[Saved entries]
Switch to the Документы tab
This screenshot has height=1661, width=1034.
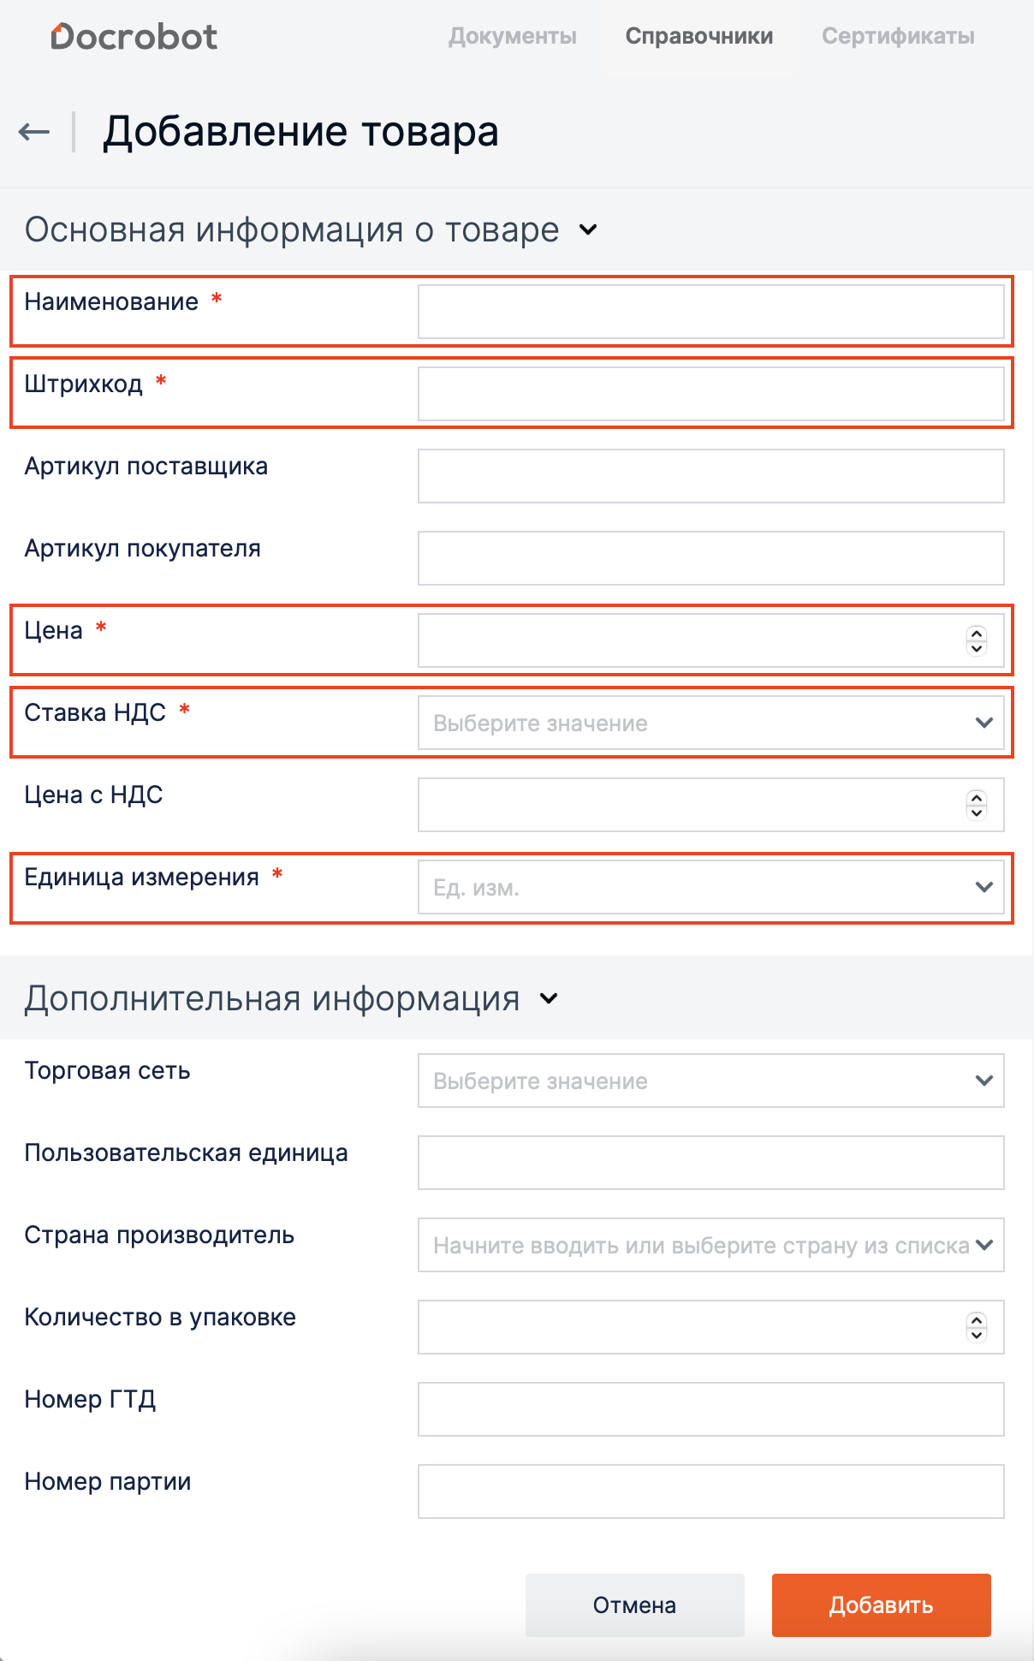pyautogui.click(x=513, y=36)
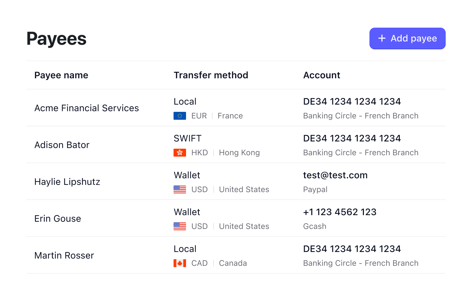Click the Canada flag icon

[180, 263]
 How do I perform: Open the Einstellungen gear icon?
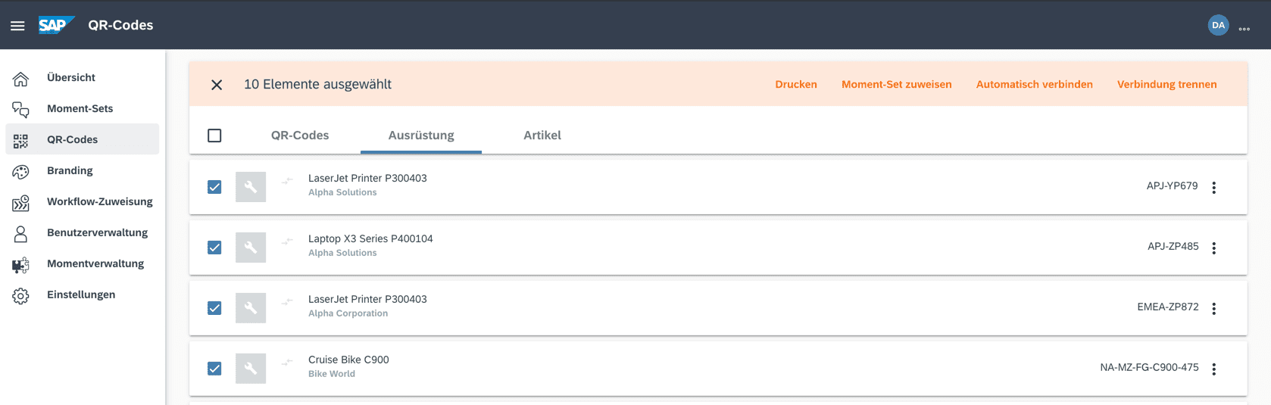(x=20, y=295)
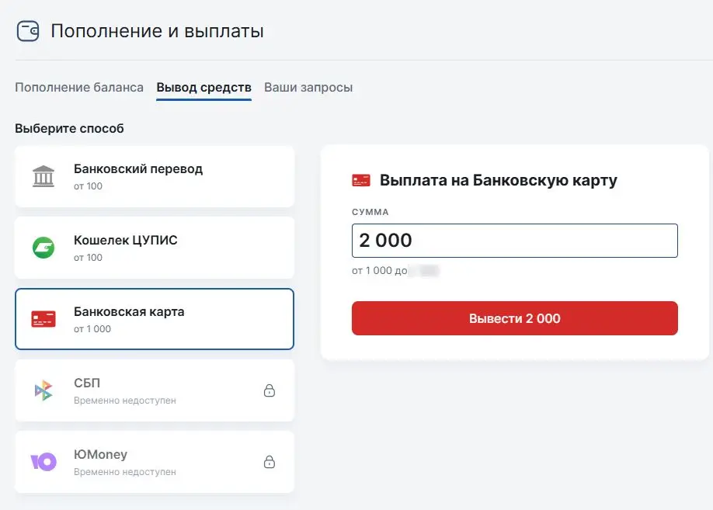Select the red bank card icon
Viewport: 713px width, 510px height.
coord(44,318)
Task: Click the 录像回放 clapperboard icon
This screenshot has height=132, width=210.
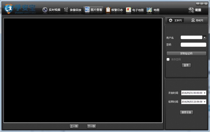Action: [66, 10]

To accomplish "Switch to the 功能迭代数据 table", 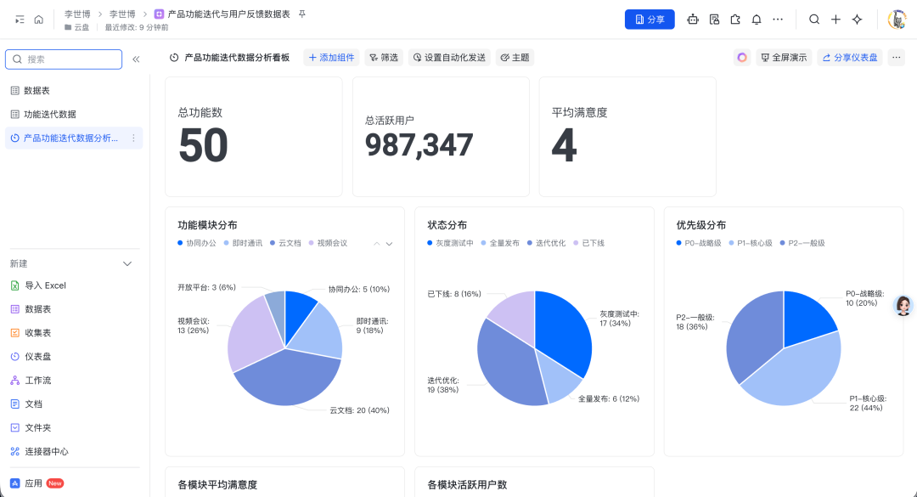I will pos(51,113).
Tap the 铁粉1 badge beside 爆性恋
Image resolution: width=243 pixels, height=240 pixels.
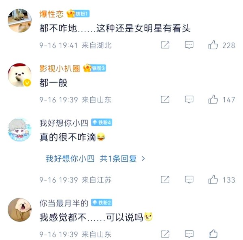coord(78,14)
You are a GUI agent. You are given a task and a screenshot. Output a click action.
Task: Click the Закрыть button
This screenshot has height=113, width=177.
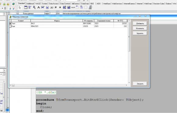click(140, 84)
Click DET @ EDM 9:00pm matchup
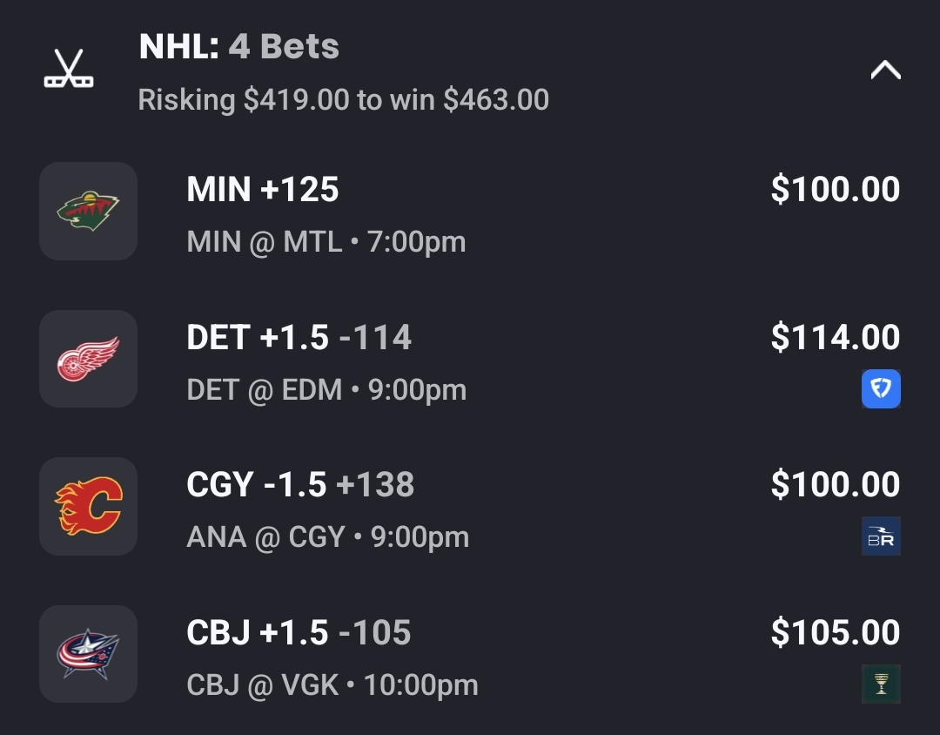This screenshot has height=735, width=940. [x=326, y=389]
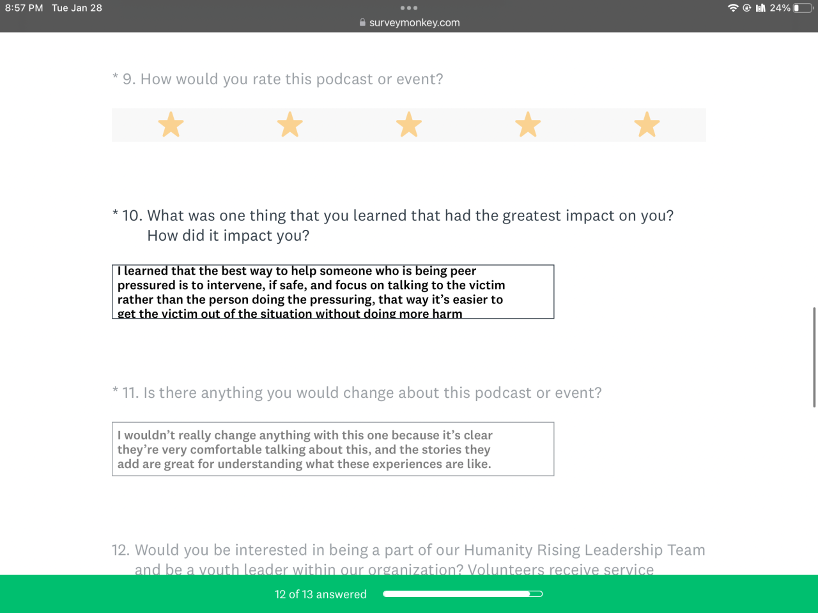Tap the Tue Jan 28 date
Viewport: 818px width, 613px height.
(77, 8)
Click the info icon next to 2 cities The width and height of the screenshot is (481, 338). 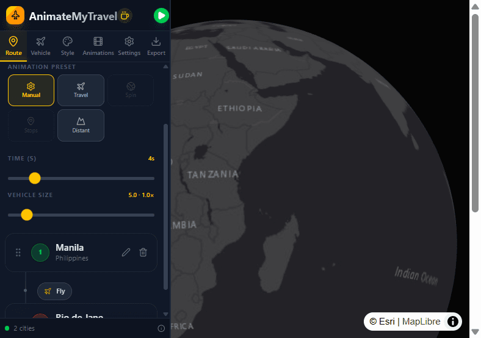click(161, 328)
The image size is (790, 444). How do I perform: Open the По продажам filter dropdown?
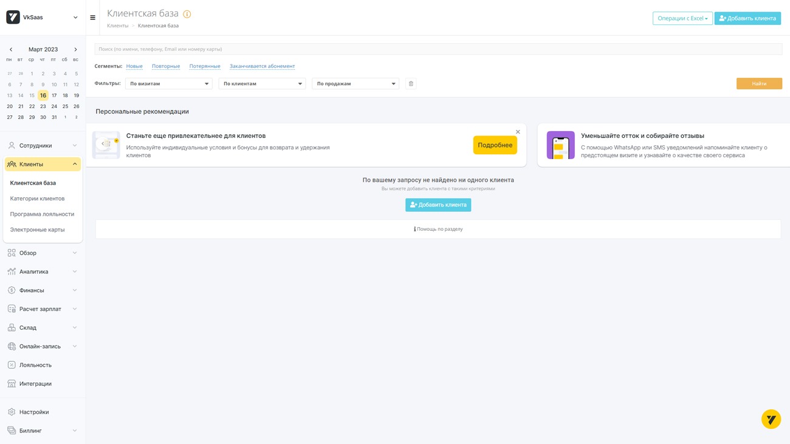356,84
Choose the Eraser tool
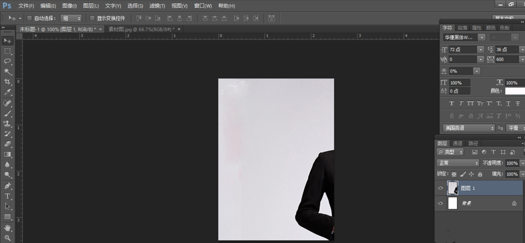 point(7,144)
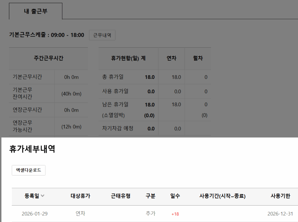298x222 pixels.
Task: Click the 근무내역 button
Action: tap(102, 35)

■ What you need to do: Restate the data word for word from its first line through the line with "Task: Click the 录像回放 clapperboard icon", leaving out any picture along the way.

■ Solution below:
Switch to the Документы tab
This screenshot has height=1661, width=1034.
pyautogui.click(x=513, y=36)
Click the Canada flag icon

[180, 263]
 How do I perform: Open the Einstellungen gear icon?
(x=20, y=295)
Select the red bank card icon
Viewport: 713px width, 510px height.
coord(44,318)
Task: Click the 录像回放 clapperboard icon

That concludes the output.